Esta vez, Mani se encogió de hombros, diciendo con impertinencia y con el tono del que no se acuerda ya de qué se trata:

– ¿Denunciarte? ¿Acaso he denunciado alguna vez a alguien?

Aparentemente tranquilizado, Maleo recobró el aliento antes de decir de un tirón como si se tratara de una sola palabra:

– Conozco-a-una-mujer.

Luego, con la boca abierta, esperó la avalancha de preguntas que su joven amigo no dejaría de lanzar sobre él.

Pero no. Mani no tuvo ni un sobresalto de sorpresa ni profirió la menor exclamación. ¿Acaso Maleo se molestó o se sintió desanimado? Todo lo contrario. La impasibilidad de su compañero le pareció la expresión del más completo asombro. Le creyó subyugado, anonadado de sorpresa y admiración, sintió que su triunfo estaba cerca y se entusiasmó:

– No permaneceré mucho tiempo en este maldito palmeral. En cuanto cumpla quince años, me marcharé. Ella vendrá conmigo y nos iremos a vivir a Ctesifonte. Allí encontraré un empleo de dependiente con algún mercader tirio o palmireno. Acompañaré a las caravanas a Egipto, a la India y a Armenia. La estoy viendo, bella como una estatua griega, envuelta en un largo vestido de seda bordada en oro y pedrería, descendiendo lentamente la escalera de mi palacio de Ctesifonte, rodeada de doce esclavas blancas y negras.

Saliendo de su silencio, Mani entró un instante en el juego de su interlocutor, sólo para sembrar una duda:

– ¿Cómo has hecho para construirte un palacio, tú que sólo eres un dependiente de un mercader de Ctesifonte?

Pero Maleo necesitaba mucho más para desconcertarse:

– No seré dependiente mucho tiempo; pronto tendré mi propio negocio, con agentes en Antioquía, en Palmira, en Petra, en Deb, en Berenice… Entonces podré construirme un palacio en Ctesifonte y otro en Tiro. Y un tercero, si quiero, en las montañas de Media, donde instalaré a la dama cada vez que ella quiera huir de los grandes calores y de las epidemias.

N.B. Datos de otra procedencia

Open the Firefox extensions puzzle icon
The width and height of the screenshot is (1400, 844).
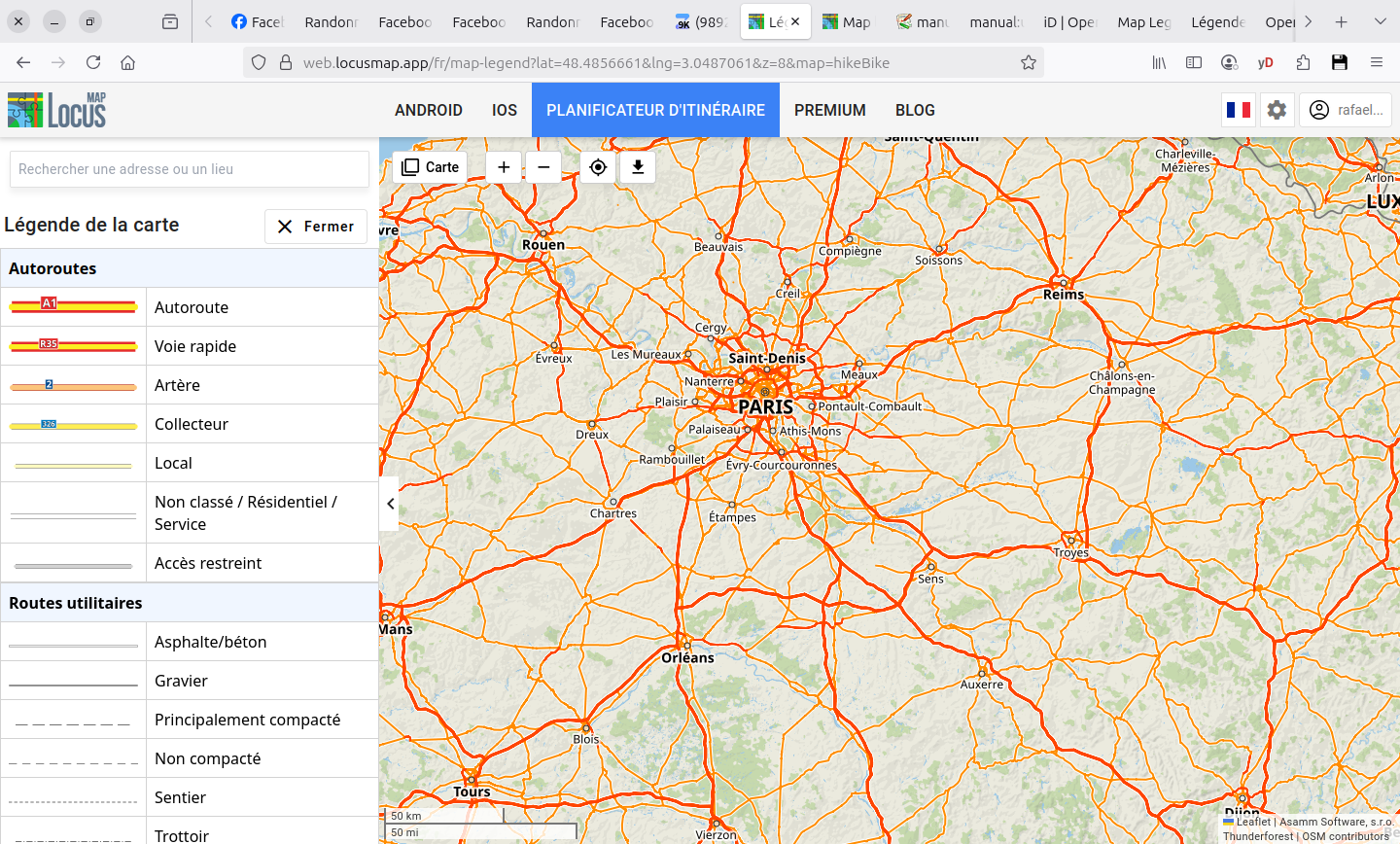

Ya no pasaba un día sin que Maleo hablara de «la dama» con las palabras más exquisitas, y con frecuencia también, las más ampulosas. Y si bien Mani no le animaba, si evitaba siempre interrogarle sobre ella, sobre su nombre o su edad, ya no manifestaba la misma indiferencia. Le escuchaba a menudo con atención y compartía algunas de sus emociones; y a veces, cuando el tirio bogaba por sus parlanchines ensueños, se embarcaba con él en silencio. También él pensaba en la dama y se sorprendía, en su soledad, queriendo adivinar a qué podría parecerse, y bajo qué árboles habría podido Maleo conocerla.